### WORK INSTRUCTIONS
Lines from the one holding "Image resolution: width=1200" through the end of the entries, inclusive, form the whole output; reproduce them exactly and omit pictures.

### LISTED ENTRIES
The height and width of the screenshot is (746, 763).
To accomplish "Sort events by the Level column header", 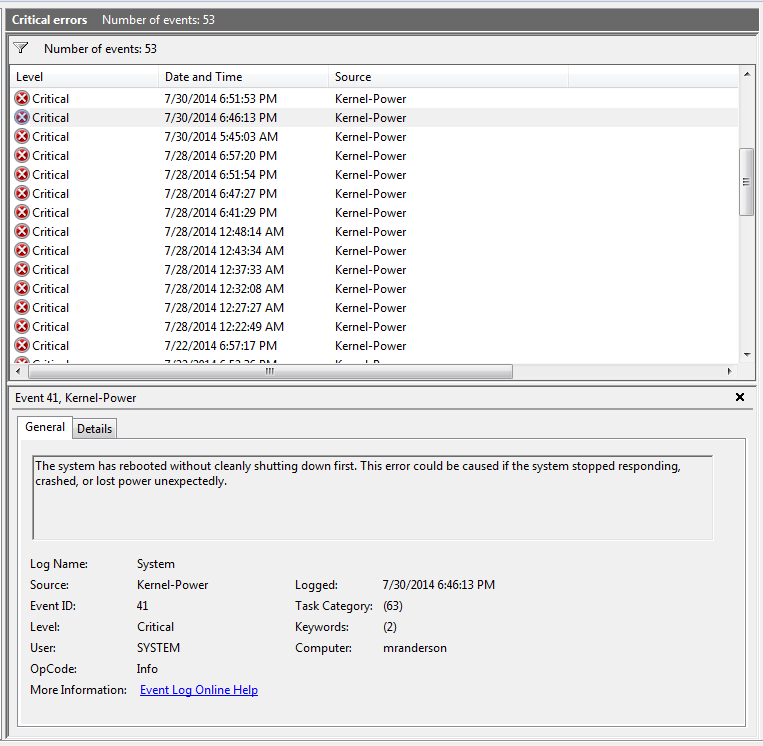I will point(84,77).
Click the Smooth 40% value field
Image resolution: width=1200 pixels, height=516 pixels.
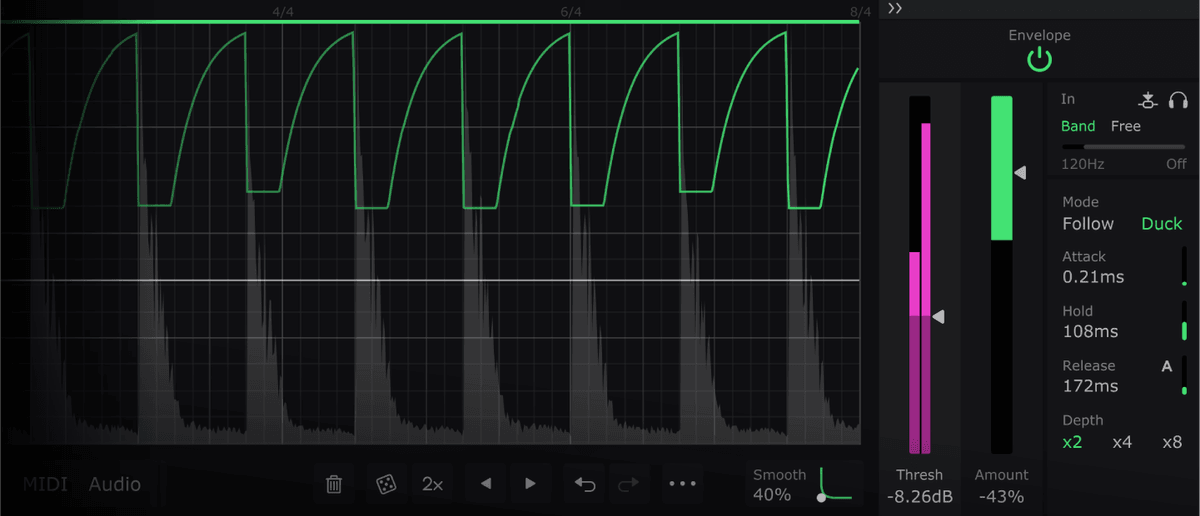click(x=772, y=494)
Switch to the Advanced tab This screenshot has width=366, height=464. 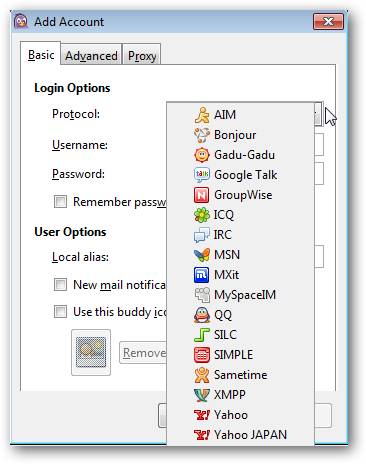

### RESULT FOR THIS EXERCISE
Image resolution: width=1200 pixels, height=516 pixels.
click(x=772, y=494)
Switch to the Advanced tab This screenshot has width=366, height=464. 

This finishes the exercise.